:: STATED PROBLEM ::
In the abstract on contextual information retrieval, what does the author propose treating classification as?

:: PASSAGE ::
• • • • • • •
SCALE AND THE CLASSIFICATORY DIMENSION
A Linguistic Approach to Contextual IR
Esben Alfort
Department of International Language Studies and Computational Linguistics
Copenhagen Business School, Copenhagen, Denmark
Keywords: Contextual IR, Ontologies, Subjectivity, Context, Scale, perspectives, Basic level, Individuation.
Abstract: Users of information retrieval systems presumably have (subconscious) reasons for choosing certain ways
of formulating their queries. Consequently, the words used may tell us something about the users’
intentions. However, researchers in Contextual IR have a strong emphasis on computational solutions and
tend to ignore a careful linguistic analysis of the actual queries. As a first step towards such a linguistic
treatment, I suggest that we treat classification as a dimension parallel to space and time and learn from our
experience with these dimensions in trying to cope with subjectivity in connection with IR systems.
• • • • • • •
:: MATERIAL ::
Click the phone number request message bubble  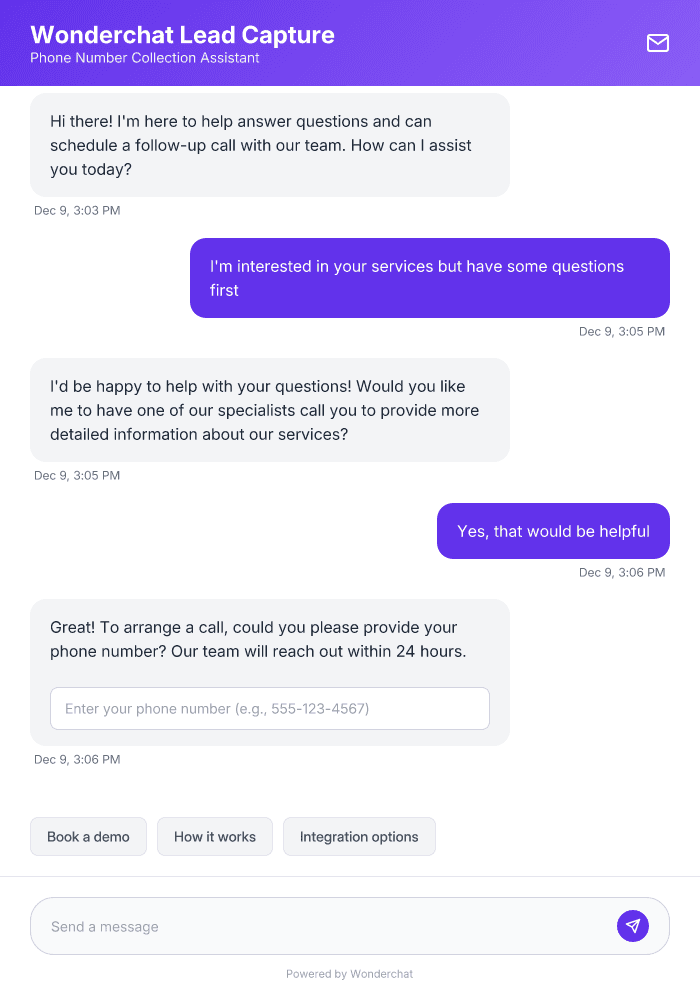point(272,640)
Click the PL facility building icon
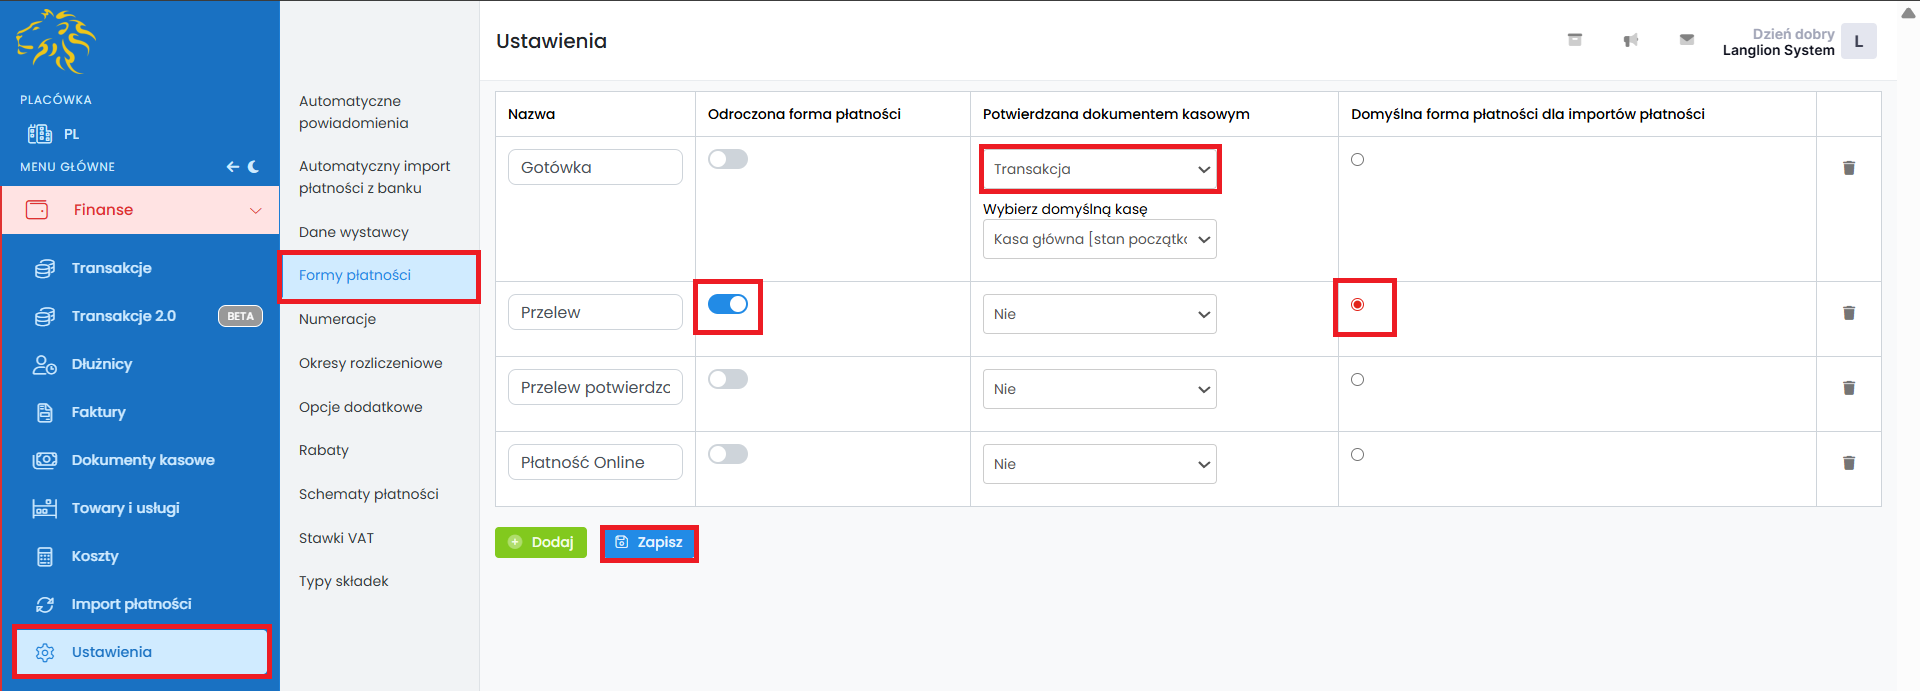Viewport: 1920px width, 691px height. pyautogui.click(x=40, y=134)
• • • • • • •
:: THE RESPONSE ::
As a dimension parallel to space and time.